South Bromley, Tower Hamlets
A little-used name (although still recognised by older residents) for the south-eastern part of Bromley-by-Bow, which has been sliced and diced by communications improvements over three centuries
The small but elaborately ornamented Bromley Hall was built in the late 15th century as the manor house of Lower Bromley, perhaps for a courtier at Greenwich Palace, and radically remodelled soon after 1700. The house has since served as a calico printing works, gentleman’s seat, charity home, carpet warehouse and most recently as offices.

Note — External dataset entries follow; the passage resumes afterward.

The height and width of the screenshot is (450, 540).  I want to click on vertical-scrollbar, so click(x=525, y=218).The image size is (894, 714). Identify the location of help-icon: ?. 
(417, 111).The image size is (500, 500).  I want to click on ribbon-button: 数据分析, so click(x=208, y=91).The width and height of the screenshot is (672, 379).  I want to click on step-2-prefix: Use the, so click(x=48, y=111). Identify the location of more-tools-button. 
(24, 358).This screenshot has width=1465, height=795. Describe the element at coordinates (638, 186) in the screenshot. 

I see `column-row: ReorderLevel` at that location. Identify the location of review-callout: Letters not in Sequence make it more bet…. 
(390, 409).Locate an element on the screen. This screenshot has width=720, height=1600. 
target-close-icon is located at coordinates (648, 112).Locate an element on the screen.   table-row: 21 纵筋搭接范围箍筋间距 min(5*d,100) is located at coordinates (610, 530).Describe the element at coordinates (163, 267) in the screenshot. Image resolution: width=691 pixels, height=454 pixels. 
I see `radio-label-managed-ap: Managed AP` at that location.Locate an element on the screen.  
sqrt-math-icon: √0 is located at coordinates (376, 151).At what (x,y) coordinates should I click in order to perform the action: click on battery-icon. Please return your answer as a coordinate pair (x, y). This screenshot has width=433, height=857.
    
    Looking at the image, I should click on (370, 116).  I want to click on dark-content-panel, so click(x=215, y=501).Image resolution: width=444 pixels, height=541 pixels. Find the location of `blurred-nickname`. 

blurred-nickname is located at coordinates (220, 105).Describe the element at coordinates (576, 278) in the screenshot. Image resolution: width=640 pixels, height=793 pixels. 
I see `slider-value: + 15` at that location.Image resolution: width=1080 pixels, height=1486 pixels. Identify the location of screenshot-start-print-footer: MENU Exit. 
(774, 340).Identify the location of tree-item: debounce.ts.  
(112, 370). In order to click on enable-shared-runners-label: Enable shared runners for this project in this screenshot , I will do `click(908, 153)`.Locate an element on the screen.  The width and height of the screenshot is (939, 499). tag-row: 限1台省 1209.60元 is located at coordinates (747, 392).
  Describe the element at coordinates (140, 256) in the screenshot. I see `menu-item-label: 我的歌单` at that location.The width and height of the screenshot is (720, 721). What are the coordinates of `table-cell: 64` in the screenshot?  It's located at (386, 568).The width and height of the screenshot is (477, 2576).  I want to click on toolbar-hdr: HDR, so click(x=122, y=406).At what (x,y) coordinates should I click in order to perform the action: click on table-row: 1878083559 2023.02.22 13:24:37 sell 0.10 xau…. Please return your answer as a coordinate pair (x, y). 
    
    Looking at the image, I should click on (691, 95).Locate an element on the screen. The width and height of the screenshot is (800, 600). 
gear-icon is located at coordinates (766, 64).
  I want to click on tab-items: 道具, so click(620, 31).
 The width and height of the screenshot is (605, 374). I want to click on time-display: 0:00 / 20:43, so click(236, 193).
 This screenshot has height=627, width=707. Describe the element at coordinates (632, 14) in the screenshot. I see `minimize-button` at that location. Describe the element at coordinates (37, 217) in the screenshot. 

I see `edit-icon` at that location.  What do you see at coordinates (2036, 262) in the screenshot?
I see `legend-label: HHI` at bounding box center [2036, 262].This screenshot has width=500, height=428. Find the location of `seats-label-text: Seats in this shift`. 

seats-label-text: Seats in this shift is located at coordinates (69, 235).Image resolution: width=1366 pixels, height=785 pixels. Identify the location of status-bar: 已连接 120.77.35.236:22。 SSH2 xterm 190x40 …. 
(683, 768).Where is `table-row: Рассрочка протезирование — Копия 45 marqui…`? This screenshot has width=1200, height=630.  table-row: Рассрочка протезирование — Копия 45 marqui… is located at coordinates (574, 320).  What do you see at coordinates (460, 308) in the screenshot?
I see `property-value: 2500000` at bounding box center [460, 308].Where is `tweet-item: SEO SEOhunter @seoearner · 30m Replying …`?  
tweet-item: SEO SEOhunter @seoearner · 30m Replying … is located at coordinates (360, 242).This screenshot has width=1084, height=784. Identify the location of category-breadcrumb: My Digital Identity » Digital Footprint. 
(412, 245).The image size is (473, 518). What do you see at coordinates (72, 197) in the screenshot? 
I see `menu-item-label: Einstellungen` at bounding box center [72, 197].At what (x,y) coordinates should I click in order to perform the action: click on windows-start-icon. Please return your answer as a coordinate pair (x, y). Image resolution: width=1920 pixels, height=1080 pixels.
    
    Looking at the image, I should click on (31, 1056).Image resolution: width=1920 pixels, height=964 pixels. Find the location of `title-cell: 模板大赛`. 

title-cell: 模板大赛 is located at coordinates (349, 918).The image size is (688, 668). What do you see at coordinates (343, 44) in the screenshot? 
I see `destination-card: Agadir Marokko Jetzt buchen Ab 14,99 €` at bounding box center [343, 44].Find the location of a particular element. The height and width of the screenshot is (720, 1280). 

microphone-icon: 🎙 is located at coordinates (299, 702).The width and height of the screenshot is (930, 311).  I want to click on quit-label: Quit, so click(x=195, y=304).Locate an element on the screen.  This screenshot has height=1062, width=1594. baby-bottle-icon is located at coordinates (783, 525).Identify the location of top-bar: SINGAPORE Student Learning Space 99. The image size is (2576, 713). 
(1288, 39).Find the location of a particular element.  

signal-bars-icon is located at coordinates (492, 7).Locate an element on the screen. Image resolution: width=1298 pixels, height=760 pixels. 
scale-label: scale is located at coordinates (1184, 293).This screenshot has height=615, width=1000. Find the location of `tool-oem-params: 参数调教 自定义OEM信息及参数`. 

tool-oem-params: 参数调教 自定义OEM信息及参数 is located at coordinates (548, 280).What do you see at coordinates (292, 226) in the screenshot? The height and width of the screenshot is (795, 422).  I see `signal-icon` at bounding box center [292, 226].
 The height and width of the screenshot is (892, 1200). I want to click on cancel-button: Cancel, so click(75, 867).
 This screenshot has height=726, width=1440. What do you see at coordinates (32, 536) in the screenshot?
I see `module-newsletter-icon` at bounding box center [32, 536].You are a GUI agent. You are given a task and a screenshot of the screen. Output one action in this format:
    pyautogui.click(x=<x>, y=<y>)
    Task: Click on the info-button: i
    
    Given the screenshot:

The construction in 1770 of a short canal called the Limehouse Cut separated South Bromley from its parent and the locality thereafter evolved as an extension of Poplar. From the mid-19th century, factories were established beside Bow Creek with workers’ housing further inland, focused on the Church of St Michael and All Angels, which has since been converted to flats. Between 1864 and 1885 David McIntosh laid out compact but sturdy terraces to the east of St Leonard’s Road, some of which survive today. McIntosh’s Scottish origins show in the street names.
Poplar gasworks and neighbouring Abbott Street date from the 1870s. John Abbott was a former chemist who also built at Old Ford. Following extensive wartime damage Poplar council began work on its Abbott estate in 1947 and from the 1950s to the 1970s the London County Council and its Greater London successor showered South Bromley with more flats. Many of the early estates have since been rebuilt on a less impersonal scale, although some were highly regarded in their time.
The Northern Approach Road leading to the Blackwall Tunnel split South Bromley down the middle in the 1960s and its eastern half was further isolated by the construction of office blocks on the other side of the East India Dock Road in the 1990s.
The most notable of South Bromley’s blocks of flats is Ernö Goldfinger’s 26-storey Balfron Tower of 1967, the first public housing project by the architect whom Ian Fleming so disliked that he gave his name to a Bond villain.